▸ TASK REQUIREMENTS
All lines from the first one in the listing below to the one holding "The width and height of the screenshot is (666, 1440).", inclusive, are to be copied exactly.

▸ DATA IN THIS EXERCISE
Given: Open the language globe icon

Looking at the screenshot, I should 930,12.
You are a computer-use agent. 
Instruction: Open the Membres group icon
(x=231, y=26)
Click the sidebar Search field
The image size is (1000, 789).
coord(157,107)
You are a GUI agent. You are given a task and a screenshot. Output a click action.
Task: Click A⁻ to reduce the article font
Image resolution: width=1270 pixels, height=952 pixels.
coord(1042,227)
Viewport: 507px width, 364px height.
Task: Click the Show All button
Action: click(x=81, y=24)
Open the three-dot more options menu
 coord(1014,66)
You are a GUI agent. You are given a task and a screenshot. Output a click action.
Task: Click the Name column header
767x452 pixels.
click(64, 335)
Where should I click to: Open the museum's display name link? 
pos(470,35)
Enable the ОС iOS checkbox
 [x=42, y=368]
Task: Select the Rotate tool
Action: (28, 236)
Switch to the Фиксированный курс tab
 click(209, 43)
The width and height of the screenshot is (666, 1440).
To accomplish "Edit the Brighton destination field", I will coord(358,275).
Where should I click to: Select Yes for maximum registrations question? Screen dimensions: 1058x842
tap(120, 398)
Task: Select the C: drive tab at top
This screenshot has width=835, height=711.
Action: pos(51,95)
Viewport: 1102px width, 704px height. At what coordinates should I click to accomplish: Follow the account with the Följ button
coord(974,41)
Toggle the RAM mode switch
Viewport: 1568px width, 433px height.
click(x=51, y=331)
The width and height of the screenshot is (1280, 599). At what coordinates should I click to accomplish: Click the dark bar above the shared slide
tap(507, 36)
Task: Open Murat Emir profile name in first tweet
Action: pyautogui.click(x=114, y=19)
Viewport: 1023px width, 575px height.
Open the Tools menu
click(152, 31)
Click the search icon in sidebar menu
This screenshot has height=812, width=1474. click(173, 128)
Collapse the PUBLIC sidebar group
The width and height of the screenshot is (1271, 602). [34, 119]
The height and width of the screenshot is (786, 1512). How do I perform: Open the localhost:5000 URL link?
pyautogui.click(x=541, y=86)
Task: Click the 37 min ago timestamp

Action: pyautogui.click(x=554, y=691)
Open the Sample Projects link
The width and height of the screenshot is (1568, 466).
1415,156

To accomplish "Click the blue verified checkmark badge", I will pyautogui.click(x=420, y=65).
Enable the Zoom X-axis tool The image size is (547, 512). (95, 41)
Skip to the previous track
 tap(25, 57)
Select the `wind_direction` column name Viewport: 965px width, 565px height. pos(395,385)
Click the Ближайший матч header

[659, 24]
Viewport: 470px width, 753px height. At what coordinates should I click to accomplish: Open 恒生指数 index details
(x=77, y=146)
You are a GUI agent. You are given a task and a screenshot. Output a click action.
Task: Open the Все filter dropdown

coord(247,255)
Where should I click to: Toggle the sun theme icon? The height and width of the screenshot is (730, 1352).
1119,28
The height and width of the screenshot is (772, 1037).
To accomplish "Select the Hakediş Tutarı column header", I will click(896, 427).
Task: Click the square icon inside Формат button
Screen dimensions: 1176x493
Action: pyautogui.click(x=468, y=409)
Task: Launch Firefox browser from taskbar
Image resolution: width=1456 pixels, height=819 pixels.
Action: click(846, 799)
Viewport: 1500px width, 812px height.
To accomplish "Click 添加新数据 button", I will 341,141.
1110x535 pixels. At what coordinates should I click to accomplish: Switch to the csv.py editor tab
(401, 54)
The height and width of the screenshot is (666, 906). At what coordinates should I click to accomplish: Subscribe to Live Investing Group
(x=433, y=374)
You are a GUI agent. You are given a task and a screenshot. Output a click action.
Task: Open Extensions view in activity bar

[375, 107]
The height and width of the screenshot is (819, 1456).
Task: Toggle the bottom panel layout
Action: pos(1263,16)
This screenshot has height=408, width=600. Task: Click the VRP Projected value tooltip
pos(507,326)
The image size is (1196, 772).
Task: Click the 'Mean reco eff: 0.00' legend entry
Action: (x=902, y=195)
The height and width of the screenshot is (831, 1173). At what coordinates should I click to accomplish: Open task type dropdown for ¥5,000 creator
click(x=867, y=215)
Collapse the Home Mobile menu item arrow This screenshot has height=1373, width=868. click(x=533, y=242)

▸ RESPONSE
Given: Open the language globe icon

Looking at the screenshot, I should 930,12.
You are a computer-use agent. 
Instruction: Open the Membres group icon
(x=231, y=26)
Click the sidebar Search field
The image size is (1000, 789).
coord(157,107)
You are a GUI agent. You are given a task and a screenshot. Output a click action.
Task: Click A⁻ to reduce the article font
Image resolution: width=1270 pixels, height=952 pixels.
coord(1042,227)
Viewport: 507px width, 364px height.
Task: Click the Show All button
Action: click(x=81, y=24)
Open the three-dot more options menu
 coord(1014,66)
You are a GUI agent. You are given a task and a screenshot. Output a click action.
Task: Click the Name column header
767x452 pixels.
click(64, 335)
Where should I click to: Open the museum's display name link? 
pos(470,35)
Enable the ОС iOS checkbox
 [x=42, y=368]
Task: Select the Rotate tool
Action: (28, 236)
Switch to the Фиксированный курс tab
 click(209, 43)
The width and height of the screenshot is (666, 1440).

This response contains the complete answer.